OBJECTIVES:
[A] Sum up the article on Michael Barratt in two sentences.
[B] Copy out word for word the passage of the Michael Barratt article that begins at the words "At the same" and stops after "programme Midlands Today.".
[C] Write the next part of the article on Michael Barratt, starting after its last sentence.

TEXT:
====
- Born: Michael Fieldhouse Barratt 3 January 1928 Leeds, West Riding of Yorkshire
- Died: 10 July 2022 (aged 94) Maidenhead, Berkshire
- Occupations: Journalist; Television presenter;
- Television: 24 Hours; Nationwide; Reporting London;
- Spouses: Joan Warner ​ ​(m. 1952, dissolved)​; Dilys Morgan ​(m. 1977)​;
- Children: 9

= Michael Barratt (television presenter) =

English television presenter (1928–2022)

Michael Fieldhouse Barratt (3 January 1928 – 10 July 2022) was an English television presenter and journalist. He was best known for his period as the main presenter of Nationwide from 1969 to 1977.

==Early life and career==

Michael Barratt was born in Leeds, West Riding of Yorkshire. His father, Wallace Barratt, was a tax inspector, while Doris, his mother died of tuberculosis when Michael was aged six. Barratt was educated at Rossall School, an independent boys' school near Fleetwood, Lancashire, and at Paisley Grammar School in Scotland. After leaving school and learning shorthand, he joined Kemsley Newspapers in Glasgow, beginning as a tea boy and horoscope writer on the Sunday Mail. By 18, he was chief sub-editor on the sports pages of the Daily Record. Moving south, in 1952 he became sports editor on the Loughborough Monitor in Leicestershire, where he met Joan Warner, who would become his first wife. In 1956, he moved to Nigeria for a year having been appointed as the assistant editor of the Nigerian Citizen in Zaria. Barratt also worked for the Nigerian Broadcasting Service beginning a discussion programme on politics. Following his return to the UK, he worked as a production journalist on several English regional newspapers including a period at the Wolverhampton Express & Star.

At the same time, he contributed regularly to the BBC World Service and began a freelance television reporting career, initially on the Midlands regional current affairs magazine Scan which had begun by 1961, and then as a freelance reporter on the BBC current affairs programme Midlands Today.

==Career from 1963==

Barratt joined Panorama in 1963 as a reporter and was much influenced, he said, by its lead presenter Richard Dimbleby. He was sent to cover international stories, which included an interview with the theologian and humanitarian Albert Schweitzer. After two years on Panorama, he was asked to help establish 24 Hours.
====
RECORDED INFORMATION:
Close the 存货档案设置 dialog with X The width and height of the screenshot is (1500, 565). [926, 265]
====
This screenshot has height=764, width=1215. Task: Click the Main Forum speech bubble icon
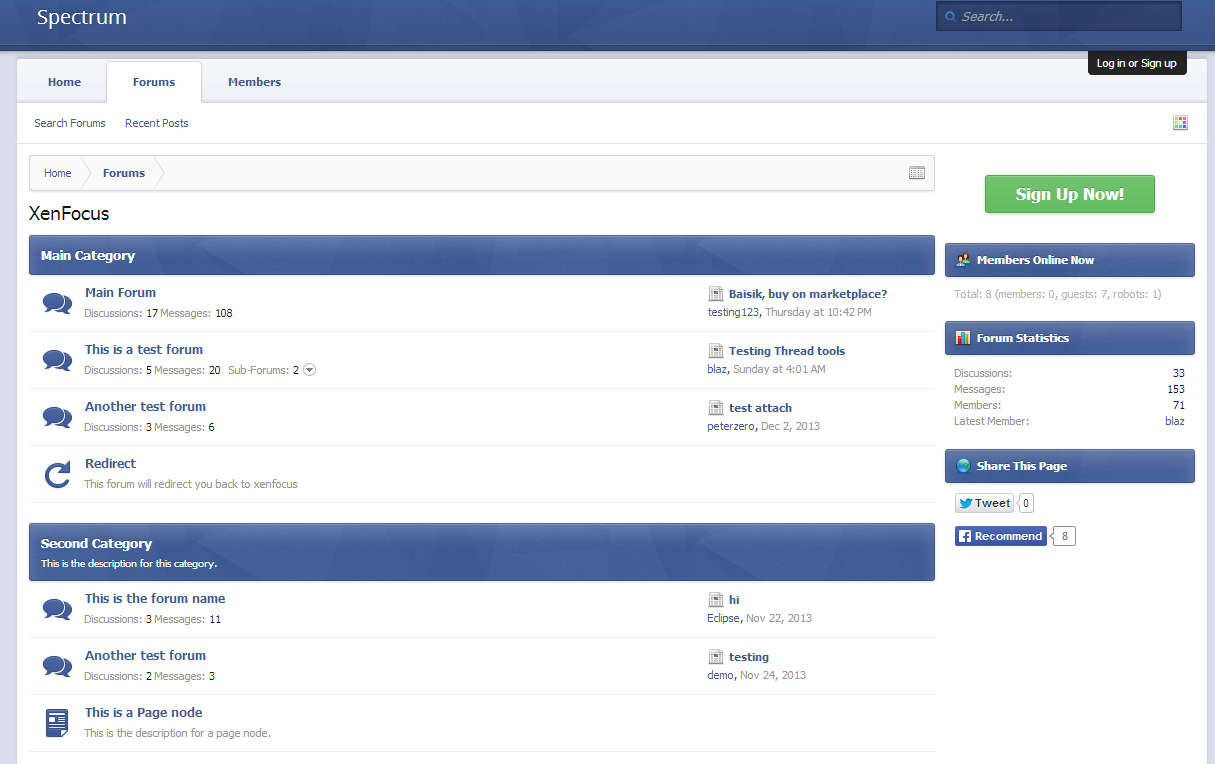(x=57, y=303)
====
THE ANSWERS:
[A] Michael Barratt (1928–2022) was an English television presenter and journalist, best known as the main presenter of Nationwide from 1969 to 1977. Born in Leeds, he worked on newspapers in Glasgow, Loughborough, Nigeria and English regions, then moved into television, joining Panorama as a reporter in 1963 and later helping establish 24 Hours.

[B]
At the same time, he contributed regularly to the BBC World Service and began a freelance television reporting career, initially on the Midlands regional current affairs magazine Scan which had begun by 1961, and then as a freelance reporter on the BBC current affairs programme Midlands Today.

[C]
He was a Nationwide presenter from 1969 to 1977. Its creator, editor of television news Derrick Amoore, recognised the regional news programmes could help maintain an audience which had previously fallen away. Nationwide reached an audience of 11 million each evening at its height. "A lot of people at the BBC thought Nationwide was a scatty idea," he once said. "It was live television taking in all 11 regions of the country, which was unheard of at the time... things went drastically wrong technically. For the first three months we had egg on our faces every night. We were close to being a laughing stock."

He was chairman of BBC Radio 4's Gardeners' Question Time from 1973 to 1977. He was also a presenter of Songs of Praise. Later, he worked on Thames Television's Reporting London in the 1980s. He appeared, as himself, in the film The Magic Christian. He regularly appeared on The Goodies, playing himself as a serious newsreader. In one episode, which was dedicated to punk rock, Barratt was depicted reading the news with a large safety-pin through his nose. In 1972, he was elected Rector of the University of Aberdeen.

Barratt wrote several books including Michael Barratt's Complete Gardening Guide, Michael Barratt, Making the Most of the Media, and Making the Most of Retirement. His autobiography, Mr. Nationwide, was published in 2012.

==Personal life==

He married twice and had nine children:
1. Joan Warner in 1952. (3 sons and 3 daughters); marriage dissolved.
2. Nationwide presenter Dilys Morgan on 7 August 1977. (2 sons and 1 daughter).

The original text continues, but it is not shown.